Perdre des chasseurs ruraux, est-ce perdre le lien avec la petite faune des forêts ?

En anthropologie, nous étudions les «savoirs écologiques traditionnels» et leurs modes de transmission dans les communautés locales, en Amazonie ou en Australie. Dans le monde rural français, beaucoup de ces savoirs sont perdus du fait de la coupure entre les modes de vie et les territoires. La campagne est devenue un simple décor pour beaucoup de ses habitants. La chasse familiale est un des rares moments où des connaissances intimes des lieux et de leurs habitants non humains sont transmises des anciens aux jeunes générations.

Vous observez que la chasse rurale fait partie d’un ensemble de modes de vie autosuffisantes. Le chasseur passerait-il donc plus de temps au jardin qu’avec un fusil ?

Oui, c’est aussi une découverte intéressante. À la différence de la chasse hors-sol pratiquée par les urbains, la chasse qu’on peut appeler «terrestre» s’insère dans un ensemble de pratiques vivrières comme la production du bois de feu, la production du cidre et du calva, le potager, l’élevage familial de volaille et d’ovins.
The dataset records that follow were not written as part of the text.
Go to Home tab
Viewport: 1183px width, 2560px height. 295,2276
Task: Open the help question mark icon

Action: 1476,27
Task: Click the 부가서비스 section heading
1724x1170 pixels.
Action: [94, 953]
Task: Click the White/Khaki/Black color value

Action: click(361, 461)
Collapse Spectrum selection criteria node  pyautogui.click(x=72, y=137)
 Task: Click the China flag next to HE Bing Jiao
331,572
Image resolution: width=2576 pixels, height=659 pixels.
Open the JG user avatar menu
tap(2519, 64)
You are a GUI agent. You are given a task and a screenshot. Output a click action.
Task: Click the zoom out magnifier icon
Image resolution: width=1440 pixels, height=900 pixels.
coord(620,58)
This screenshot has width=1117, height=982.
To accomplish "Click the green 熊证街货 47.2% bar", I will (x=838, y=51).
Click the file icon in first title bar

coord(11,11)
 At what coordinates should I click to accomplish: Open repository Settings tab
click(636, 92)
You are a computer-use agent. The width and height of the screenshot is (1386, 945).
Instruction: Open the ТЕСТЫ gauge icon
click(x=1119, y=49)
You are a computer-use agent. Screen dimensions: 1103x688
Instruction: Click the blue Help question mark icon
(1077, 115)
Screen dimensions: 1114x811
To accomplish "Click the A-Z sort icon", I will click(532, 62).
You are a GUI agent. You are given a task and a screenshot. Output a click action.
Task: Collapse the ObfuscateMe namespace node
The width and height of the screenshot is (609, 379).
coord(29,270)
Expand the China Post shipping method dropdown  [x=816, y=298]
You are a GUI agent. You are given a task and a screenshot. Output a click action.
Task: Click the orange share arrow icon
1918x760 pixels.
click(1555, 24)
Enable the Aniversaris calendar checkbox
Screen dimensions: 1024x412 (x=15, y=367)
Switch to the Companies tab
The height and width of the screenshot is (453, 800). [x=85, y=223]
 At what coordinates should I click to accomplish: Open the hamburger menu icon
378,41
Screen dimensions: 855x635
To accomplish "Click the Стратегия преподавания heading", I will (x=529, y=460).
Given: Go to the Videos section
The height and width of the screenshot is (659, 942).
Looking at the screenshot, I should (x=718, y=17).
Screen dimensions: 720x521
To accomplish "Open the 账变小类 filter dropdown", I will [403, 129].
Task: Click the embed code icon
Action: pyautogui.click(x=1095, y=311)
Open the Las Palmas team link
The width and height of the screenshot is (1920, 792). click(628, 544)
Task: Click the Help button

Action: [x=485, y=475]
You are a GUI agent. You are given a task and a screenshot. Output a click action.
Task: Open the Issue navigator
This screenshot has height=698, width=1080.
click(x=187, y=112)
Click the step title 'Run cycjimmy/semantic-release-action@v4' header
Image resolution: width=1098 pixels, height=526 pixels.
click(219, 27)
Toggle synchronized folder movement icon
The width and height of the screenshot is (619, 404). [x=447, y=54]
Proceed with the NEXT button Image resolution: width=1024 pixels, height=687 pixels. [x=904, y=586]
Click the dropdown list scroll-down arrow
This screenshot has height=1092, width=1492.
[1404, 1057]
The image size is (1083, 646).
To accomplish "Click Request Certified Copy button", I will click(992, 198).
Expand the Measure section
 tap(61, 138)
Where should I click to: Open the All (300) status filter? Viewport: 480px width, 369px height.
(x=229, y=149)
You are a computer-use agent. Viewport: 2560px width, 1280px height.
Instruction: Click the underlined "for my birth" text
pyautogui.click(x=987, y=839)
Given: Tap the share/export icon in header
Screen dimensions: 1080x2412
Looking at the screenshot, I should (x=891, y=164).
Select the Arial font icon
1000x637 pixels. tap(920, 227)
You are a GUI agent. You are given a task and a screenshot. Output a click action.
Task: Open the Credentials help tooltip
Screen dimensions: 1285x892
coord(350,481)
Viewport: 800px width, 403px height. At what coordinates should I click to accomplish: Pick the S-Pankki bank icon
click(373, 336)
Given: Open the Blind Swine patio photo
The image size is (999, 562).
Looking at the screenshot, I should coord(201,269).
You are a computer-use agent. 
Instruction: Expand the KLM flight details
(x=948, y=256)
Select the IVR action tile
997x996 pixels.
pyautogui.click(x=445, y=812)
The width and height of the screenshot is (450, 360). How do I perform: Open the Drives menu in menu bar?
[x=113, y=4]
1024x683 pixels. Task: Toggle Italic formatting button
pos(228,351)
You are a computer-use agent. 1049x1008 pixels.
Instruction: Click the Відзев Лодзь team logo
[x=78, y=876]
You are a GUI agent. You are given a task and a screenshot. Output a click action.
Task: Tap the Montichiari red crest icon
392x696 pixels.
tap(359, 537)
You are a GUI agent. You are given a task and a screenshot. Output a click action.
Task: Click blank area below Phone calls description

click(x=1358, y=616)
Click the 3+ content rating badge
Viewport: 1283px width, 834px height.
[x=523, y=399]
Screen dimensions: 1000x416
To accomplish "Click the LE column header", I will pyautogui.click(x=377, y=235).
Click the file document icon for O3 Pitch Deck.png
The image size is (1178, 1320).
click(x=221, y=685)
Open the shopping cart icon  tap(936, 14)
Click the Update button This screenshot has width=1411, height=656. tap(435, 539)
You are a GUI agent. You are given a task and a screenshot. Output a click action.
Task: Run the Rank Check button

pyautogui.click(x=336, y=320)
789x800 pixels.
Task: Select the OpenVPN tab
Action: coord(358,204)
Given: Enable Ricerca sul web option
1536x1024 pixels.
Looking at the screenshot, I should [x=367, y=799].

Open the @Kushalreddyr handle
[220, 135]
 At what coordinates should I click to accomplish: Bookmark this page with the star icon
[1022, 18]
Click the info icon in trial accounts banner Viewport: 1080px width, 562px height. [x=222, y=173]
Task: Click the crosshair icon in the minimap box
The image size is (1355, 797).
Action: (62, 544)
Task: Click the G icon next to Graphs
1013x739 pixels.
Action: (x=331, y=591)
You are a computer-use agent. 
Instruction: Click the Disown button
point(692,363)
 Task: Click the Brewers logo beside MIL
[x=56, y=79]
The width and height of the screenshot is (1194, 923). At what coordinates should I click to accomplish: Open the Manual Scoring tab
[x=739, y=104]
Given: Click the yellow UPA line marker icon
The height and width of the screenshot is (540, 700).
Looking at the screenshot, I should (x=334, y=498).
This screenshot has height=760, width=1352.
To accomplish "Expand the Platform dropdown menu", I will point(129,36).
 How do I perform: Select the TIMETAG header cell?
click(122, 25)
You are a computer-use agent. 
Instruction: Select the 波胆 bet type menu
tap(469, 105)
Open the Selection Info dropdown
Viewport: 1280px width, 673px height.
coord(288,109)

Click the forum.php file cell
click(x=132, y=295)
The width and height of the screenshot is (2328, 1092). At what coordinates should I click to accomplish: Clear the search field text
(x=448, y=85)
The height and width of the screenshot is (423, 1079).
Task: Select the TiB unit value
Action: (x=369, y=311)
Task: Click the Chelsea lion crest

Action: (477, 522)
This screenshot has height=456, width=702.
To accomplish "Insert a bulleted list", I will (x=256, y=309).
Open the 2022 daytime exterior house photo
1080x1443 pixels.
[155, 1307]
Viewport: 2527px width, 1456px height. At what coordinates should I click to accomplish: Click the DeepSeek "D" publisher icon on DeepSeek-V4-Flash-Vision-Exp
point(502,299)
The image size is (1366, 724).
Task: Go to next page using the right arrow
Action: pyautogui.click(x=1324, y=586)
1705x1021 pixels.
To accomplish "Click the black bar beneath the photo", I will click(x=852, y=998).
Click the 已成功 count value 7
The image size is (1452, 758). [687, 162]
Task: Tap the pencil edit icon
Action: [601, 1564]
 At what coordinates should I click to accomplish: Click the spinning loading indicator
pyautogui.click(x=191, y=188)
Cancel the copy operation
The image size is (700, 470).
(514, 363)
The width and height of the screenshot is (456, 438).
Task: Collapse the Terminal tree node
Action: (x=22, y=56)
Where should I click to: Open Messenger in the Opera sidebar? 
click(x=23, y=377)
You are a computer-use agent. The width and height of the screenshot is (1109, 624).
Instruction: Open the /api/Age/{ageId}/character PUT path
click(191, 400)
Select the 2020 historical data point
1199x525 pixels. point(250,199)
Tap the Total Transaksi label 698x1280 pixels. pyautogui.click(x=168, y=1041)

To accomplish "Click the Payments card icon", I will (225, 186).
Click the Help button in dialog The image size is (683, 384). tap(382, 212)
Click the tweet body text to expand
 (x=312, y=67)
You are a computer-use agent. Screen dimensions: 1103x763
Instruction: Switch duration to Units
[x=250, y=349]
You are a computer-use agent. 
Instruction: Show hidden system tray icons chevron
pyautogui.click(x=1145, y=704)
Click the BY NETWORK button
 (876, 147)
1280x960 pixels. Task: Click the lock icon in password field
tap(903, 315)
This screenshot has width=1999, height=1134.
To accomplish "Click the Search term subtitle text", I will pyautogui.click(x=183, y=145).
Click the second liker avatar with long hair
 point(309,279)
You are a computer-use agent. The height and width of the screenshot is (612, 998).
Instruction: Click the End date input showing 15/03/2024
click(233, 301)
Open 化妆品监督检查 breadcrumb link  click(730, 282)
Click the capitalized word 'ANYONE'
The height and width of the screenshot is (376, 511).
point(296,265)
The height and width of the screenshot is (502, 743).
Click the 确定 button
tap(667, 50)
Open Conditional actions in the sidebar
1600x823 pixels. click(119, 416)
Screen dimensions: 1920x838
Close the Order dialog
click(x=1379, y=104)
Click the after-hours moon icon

Ces personnes valorisent l’autonomie vivrière et l’échange de nourriture à travers des réseaux de voisinage et d’entraide. La chasse terrestre ne peut être comprise en dehors de ces réseaux de subsistance.

Vous notez que l’Homme n’a jamais eu autant conscience de l’animal et de son bien-être. Pourtant, de manière collective, on tue dans le monde 3,2 millions d’animaux chaque jour en ayant délégué la mort à des industries. Comment expliquer ce contraste incroyable ?

C’est le résultat d’une mutation séculaire depuis la Renaissance: nous avons caché le fait que la viande est la chair des animaux. Le camouflage de l’abattage des animaux s’est accompagné de son industrialisation. Ceci nous a permis de développer une sensibilité bienveillante et intolérante à la vue du sang, tout en mangeant quatre fois plus de viande qu’en 1800. En montrant la violence, la chasse enraye ce camouflage et c’est pourquoi elle cause le scandale.

Vous écrivez que la tendance à venir est sans doute dans la création de nouveaux rapports au vivant et à la terre. Pouvez-vous détailler un peu votre pensée?

Je ne crois pas qu’il y ait une seule tendance: il y a certes une tendance lourde vers l’éloignement entre les hommes et les animaux qui passe par le camouflage de l’élevage ou l’interdiction des animaux de cirque et leur remplacement par des hologrammes. Mais il y a aussi des résistances locales: des gens qui se mettent au labour avec les chevaux, des éleveurs qui veulent organiser l’abattage à la ferme, des étudiants qui vont faire du maraîchage. Ces résistances passent par la volonté de reprendre en main les conditions de leur survie en retissant des liens de travail et de subsistance avec les animaux et les plantes.